# IE6400 Foundations of Data Analytics Engineering
# Fall 2023 
### Module 3: Clustering Methods Part - 1
#### - STUDENT VERSION -

### Proximity Measures

Proximity measures are metrics used to determine the similarity or dissimilarity between data points. They play a crucial role in various machine learning and data analysis techniques, especially clustering and classification. The choice of a proximity measure often depends on the nature of the data and the specific problem at hand.

#### Types of Proximity Measures

There are two main types of proximity measures:

1. **Similarity Measures**: These quantify how similar two data points are. Higher values indicate greater similarity.
2. **Dissimilarity Measures (or Distance Measures)**: These represent the "distance" or dissimilarity between two data points. Higher values indicate greater dissimilarity.

#### Common Proximity Measures

#### For Continuous Data:

1. **Euclidean Distance**: 
    - It's the "ordinary" straight-line distance between two points in Euclidean space.

    $d(x, y) = \sqrt{\sum_{i=1}^{n} (x_i - y_i)^2}$


2. **Manhattan Distance (or L1 norm)**:
    - It's the distance between two points measured along axes at right angles (taxicab or city block distance).

    $d(x, y) = \sum_{i=1}^{n} |x_i - y_i|$


3. **Minkowski Distance**:
    - A generalized metric. When \(p=2\), it becomes the Euclidean distance. When \(p=1\), it's the Manhattan distance.

    $d(x, y) = \left( \sum_{i=1}^{n} |x_i - y_i|^p \right)^{\frac{1}{p}}$


#### For Categorical Data:

1. **Hamming Distance**: 
    - Used for categorical variables. It's the number of positions at which the corresponding symbols in two strings of equal length are different.

2. **Jaccard Similarity**:
    - Measures the similarity between two sets. It's the size of the intersection divided by the size of the union of the two sets.

    $J(A, B) = \frac{|A \cap B|}{|A \cup B|}$


### For Mixed-Type Data:

1. **Gower Distance**: 
    - Combines various distance metrics for mixed-type data.

### For Binary Data:

1. **Jaccard Coefficient**: 
    - Similar to Jaccard similarity but specifically tailored for binary attributes.

2. **Cosine Similarity**:
    - Measures the cosine of the angle between two non-zero vectors. It's often used in text analysis to determine similarity between documents.
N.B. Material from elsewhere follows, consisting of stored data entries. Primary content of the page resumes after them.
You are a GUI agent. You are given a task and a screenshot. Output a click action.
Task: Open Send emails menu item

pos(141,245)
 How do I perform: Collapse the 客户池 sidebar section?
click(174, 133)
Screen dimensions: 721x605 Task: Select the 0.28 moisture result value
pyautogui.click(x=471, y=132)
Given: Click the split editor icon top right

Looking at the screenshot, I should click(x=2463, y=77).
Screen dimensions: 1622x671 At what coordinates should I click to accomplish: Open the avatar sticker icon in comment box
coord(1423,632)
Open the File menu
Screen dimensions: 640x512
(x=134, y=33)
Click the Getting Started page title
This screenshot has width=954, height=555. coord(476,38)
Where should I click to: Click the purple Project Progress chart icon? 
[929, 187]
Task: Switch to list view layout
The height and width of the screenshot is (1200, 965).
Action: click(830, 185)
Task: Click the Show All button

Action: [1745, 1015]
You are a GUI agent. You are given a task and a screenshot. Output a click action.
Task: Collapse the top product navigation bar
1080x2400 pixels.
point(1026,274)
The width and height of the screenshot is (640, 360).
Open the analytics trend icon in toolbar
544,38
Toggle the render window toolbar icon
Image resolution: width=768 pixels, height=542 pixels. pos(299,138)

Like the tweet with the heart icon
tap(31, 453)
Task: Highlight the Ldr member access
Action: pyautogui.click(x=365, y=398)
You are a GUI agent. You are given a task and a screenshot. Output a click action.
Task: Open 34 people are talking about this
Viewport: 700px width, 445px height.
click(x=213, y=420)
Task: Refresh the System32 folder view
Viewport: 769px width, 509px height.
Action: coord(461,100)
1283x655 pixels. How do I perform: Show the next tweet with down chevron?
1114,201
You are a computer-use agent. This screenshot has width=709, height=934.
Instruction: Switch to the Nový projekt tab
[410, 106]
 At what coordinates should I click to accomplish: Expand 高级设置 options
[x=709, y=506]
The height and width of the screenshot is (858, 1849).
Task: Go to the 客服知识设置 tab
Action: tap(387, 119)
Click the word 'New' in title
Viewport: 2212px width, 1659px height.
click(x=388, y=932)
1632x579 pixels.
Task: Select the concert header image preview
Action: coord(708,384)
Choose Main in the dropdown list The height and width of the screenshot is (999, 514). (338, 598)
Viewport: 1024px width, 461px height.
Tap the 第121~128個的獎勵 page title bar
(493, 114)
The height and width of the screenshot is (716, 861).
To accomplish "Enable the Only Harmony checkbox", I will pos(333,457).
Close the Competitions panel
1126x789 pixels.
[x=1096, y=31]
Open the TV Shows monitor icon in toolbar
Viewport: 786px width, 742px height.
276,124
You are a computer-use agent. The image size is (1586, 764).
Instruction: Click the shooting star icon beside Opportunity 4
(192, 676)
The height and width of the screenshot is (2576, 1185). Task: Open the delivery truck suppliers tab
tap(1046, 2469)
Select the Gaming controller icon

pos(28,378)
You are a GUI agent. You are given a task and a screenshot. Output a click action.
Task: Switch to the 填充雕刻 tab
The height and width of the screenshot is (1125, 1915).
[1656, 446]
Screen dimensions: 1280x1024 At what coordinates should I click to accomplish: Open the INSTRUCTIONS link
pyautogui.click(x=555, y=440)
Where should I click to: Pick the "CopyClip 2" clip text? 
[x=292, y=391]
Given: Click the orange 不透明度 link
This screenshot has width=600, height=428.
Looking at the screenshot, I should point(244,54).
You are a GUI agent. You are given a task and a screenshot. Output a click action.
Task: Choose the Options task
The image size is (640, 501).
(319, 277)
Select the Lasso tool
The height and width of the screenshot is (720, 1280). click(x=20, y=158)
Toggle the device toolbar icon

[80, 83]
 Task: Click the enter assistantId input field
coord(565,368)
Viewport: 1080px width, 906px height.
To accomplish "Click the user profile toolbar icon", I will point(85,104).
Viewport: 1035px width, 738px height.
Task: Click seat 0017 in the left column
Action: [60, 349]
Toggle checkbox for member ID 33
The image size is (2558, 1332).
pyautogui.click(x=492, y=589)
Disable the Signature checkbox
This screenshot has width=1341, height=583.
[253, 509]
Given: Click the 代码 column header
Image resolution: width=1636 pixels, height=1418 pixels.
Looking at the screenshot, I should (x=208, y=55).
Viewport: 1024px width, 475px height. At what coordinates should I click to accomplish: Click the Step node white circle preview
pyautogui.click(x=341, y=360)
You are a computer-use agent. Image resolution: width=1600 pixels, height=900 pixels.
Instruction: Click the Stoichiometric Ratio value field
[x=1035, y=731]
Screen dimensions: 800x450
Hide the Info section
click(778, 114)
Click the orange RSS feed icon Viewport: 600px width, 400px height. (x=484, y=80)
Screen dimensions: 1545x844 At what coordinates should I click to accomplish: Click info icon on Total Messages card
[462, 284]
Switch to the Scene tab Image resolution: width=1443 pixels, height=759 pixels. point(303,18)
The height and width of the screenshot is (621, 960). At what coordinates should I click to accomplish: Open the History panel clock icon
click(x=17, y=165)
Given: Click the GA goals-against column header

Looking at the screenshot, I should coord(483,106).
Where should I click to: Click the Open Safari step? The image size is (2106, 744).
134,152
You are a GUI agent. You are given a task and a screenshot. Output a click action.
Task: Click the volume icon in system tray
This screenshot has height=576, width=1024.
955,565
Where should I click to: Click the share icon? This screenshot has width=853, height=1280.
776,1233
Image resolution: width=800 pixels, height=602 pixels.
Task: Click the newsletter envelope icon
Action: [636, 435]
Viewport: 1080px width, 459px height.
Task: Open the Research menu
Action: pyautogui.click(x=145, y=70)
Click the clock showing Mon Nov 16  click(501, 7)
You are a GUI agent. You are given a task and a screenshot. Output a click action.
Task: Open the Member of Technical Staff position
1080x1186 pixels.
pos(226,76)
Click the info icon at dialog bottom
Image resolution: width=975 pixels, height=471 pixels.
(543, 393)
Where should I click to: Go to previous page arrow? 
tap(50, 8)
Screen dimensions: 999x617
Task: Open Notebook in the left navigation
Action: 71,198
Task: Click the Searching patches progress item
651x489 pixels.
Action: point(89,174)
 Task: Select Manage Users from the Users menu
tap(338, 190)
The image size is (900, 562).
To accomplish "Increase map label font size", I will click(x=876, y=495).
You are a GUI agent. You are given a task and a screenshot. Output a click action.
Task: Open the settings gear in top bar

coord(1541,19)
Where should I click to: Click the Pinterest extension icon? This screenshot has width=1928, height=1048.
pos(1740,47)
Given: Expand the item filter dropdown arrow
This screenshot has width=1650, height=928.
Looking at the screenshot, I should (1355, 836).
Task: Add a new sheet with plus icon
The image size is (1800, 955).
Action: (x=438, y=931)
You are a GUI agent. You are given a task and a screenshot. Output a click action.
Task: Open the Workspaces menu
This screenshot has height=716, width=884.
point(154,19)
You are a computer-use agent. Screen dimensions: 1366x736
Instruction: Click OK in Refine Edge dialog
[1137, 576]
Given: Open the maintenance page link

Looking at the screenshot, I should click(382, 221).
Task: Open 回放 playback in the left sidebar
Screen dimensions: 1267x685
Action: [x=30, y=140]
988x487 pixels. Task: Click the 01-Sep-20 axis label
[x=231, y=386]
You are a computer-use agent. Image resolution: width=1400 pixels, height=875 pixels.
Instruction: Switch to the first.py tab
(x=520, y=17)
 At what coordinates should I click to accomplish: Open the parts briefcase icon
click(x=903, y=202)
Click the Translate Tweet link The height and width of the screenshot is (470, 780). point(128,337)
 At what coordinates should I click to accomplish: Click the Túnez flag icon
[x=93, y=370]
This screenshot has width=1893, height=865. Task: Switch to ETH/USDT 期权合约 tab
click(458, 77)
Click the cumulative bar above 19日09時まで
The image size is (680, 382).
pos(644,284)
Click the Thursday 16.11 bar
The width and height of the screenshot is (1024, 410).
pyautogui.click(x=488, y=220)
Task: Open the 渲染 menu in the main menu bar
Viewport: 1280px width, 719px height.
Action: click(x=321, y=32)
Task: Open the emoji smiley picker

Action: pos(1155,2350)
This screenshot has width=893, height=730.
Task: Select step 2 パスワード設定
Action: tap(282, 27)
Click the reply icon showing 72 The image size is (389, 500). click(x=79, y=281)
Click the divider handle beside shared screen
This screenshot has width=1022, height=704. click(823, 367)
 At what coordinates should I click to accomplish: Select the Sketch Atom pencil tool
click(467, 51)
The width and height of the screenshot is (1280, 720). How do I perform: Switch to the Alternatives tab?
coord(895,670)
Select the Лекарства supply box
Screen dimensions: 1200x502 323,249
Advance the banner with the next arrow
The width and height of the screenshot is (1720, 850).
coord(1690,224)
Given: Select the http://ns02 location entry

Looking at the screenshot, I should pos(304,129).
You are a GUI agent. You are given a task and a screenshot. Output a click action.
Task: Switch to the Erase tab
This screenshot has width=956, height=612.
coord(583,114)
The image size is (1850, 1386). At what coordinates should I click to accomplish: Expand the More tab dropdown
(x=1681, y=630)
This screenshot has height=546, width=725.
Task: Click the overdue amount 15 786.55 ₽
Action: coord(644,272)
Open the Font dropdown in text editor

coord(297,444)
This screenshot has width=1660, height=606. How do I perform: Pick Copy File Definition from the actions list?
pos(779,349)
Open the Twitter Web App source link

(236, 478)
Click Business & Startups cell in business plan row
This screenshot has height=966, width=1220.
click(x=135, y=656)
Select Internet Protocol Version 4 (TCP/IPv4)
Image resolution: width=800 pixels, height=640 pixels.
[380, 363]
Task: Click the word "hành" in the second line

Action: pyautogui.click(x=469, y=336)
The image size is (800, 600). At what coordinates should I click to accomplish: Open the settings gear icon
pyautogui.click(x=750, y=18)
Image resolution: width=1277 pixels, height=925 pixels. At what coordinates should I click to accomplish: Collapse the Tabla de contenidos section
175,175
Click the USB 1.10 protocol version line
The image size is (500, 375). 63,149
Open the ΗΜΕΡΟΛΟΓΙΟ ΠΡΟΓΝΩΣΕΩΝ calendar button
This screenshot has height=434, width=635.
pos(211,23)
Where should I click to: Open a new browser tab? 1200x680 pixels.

    $\text{cosine_similarity}(A, B) = \frac{A \cdot B}{\|A\| \|B\|}$


#### Exercise 1 Understanding Euclidean Distance

In [None]:
# Import necessary libraries
import numpy as np
import matplotlib.pyplot as plt

# Define the dataset
customers = np.array([[5, 3], [2, 8], [9, 1], [4, 7]])

# Visualize the data
plt.scatter(customers[:, 0], customers[:, 1], color='blue', label='Customers')
plt.xlabel('Product A')
plt.ylabel('Product B')
plt.title('Purchase History of Customers')
plt.grid(True)
plt.show()


In [None]:
# Define a function to compute Euclidean distance
def euclidean_distance(point1, point2):
    return np.sqrt(np.sum((point1 - point2) ** 2))

# Calculate the distance between Customer 1 and Customer 2
distance = euclidean_distance(customers[0], customers[1])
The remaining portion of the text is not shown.